Work item -
The answer must consist of every line below that contains the word "computer".

[Stored data]
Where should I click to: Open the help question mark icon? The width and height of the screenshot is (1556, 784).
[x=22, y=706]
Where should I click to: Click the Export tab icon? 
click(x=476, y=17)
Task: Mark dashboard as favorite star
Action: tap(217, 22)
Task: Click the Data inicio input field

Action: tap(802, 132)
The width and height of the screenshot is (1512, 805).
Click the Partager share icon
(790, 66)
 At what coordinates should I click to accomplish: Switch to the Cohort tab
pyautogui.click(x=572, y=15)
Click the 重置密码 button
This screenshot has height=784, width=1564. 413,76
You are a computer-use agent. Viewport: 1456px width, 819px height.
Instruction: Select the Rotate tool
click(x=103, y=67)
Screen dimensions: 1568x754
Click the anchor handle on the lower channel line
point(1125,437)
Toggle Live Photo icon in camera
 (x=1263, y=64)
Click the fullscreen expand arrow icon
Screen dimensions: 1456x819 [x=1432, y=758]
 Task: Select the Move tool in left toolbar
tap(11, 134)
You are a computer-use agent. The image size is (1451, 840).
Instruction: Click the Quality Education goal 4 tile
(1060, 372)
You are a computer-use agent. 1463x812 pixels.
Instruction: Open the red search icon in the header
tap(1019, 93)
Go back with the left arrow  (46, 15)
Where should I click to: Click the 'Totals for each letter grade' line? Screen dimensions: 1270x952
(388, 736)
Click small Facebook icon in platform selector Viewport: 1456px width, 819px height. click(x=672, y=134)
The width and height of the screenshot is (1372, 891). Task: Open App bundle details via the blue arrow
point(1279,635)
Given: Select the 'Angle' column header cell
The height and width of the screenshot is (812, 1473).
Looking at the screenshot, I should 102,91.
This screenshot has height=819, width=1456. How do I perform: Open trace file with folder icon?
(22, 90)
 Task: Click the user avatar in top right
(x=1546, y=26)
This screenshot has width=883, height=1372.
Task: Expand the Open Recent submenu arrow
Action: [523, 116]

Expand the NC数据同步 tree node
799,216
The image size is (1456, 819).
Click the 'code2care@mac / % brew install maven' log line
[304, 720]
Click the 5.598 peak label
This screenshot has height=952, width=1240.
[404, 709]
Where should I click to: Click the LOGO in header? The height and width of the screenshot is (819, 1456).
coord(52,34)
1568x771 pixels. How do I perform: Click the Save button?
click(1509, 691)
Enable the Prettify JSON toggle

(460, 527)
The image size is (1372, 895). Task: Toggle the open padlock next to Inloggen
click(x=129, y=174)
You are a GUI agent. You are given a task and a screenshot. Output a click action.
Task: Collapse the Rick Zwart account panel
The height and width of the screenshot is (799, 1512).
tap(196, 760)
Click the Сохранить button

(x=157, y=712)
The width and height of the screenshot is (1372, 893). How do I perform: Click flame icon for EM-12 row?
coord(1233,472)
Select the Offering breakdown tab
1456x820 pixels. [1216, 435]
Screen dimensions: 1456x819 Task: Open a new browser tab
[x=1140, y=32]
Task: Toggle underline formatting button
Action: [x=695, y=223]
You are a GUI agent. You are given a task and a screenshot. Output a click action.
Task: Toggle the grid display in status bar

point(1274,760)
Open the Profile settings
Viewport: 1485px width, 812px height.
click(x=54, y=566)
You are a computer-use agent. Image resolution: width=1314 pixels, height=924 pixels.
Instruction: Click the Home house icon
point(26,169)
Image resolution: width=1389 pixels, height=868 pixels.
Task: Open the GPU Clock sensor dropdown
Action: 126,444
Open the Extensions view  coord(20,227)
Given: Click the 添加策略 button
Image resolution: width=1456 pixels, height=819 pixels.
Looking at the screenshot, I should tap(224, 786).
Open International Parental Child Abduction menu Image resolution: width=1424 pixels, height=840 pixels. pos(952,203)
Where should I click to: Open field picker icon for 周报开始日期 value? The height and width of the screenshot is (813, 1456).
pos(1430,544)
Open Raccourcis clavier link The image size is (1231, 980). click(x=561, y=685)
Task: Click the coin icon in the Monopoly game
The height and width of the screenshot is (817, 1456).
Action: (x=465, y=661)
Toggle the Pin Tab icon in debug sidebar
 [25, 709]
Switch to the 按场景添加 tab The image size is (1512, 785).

Answer section -
You are a computer-use agent. Viewport: 1456px width, 819px height.
You are a computer-use agent. The image size is (1451, 840).
You are a computer-use agent. 1463x812 pixels.
You are a computer-use agent. Image resolution: width=1314 pixels, height=924 pixels.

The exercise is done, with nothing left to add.